> _PAGE_:

+---+

The senior payoff: the work–span pair (T₁, T∞) you compute at design time is not an idealization that a real scheduler approximates loosely — work-stealing delivers it to within a constant on the span term, decentralized, with bounded space and low contention. This is why you analyze a parallel algorithm in work–span and then trust a Cilk/TBB/Rayon/Go implementation to realize it: the abstraction is operationally honest because of this theorem.
Extensions: Feedback, Contention, Locality, Steal-Half¶
The 1999 analysis assumes a fixed P, unit-cost steals, and a flat memory. Each assumption has a research line that relaxes it; a senior should know which extension addresses which real-machine pressure.
Parallelism feedback / adaptive scheduling¶
The basic scheduler assumes a dedicated P. In a shared machine where the OS reallocates processors, you want a job to request processors matched to its current parallelism and yield them when parallelism is scarce, so cores are not wasted spinning on steals. Adaptive work-stealing with parallelism feedback (Agrawal, He, Leiserson, and others) has the job estimate its instantaneous parallelism (e.g. from recent steal-success rates) and adjust its processor request each scheduling quantum, achieving near-optimal time and near-optimal processor utilization (waste bounded relative to T₁) simultaneously. The steal rate is the signal: high steal-failure rate means little parallelism, so give cores back.

+---+

(Entries for pointing to words and elements)
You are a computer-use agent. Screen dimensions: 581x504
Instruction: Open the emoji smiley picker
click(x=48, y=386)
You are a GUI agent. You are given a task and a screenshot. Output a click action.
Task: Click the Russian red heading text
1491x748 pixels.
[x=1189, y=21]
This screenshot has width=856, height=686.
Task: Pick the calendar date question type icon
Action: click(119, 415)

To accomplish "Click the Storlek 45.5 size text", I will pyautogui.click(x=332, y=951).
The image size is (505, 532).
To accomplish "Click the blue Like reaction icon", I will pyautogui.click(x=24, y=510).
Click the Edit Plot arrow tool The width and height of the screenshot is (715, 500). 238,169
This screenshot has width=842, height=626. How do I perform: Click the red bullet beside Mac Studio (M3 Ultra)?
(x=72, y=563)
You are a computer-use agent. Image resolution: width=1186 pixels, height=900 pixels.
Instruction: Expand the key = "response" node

+---+

> _SHORT TASK A_: Please echo the work-stealing text word for word, starting at the words "Parallelism feedback /" and stopping after "give cores back.".
> _SHORT TASK B_: In the work-stealing text, what sign tells a job that it should give cores back?

> _WRITTEN RESPONSE A_:
Parallelism feedback / adaptive scheduling¶
The basic scheduler assumes a dedicated P. In a shared machine where the OS reallocates processors, you want a job to request processors matched to its current parallelism and yield them when parallelism is scarce, so cores are not wasted spinning on steals. Adaptive work-stealing with parallelism feedback (Agrawal, He, Leiserson, and others) has the job estimate its instantaneous parallelism (e.g. from recent steal-success rates) and adjust its processor request each scheduling quantum, achieving near-optimal time and near-optimal processor utilization (waste bounded relative to T₁) simultaneously. The steal rate is the signal: high steal-failure rate means little parallelism, so give cores back.

> _WRITTEN RESPONSE B_: A high steal-failure rate, which means little parallelism.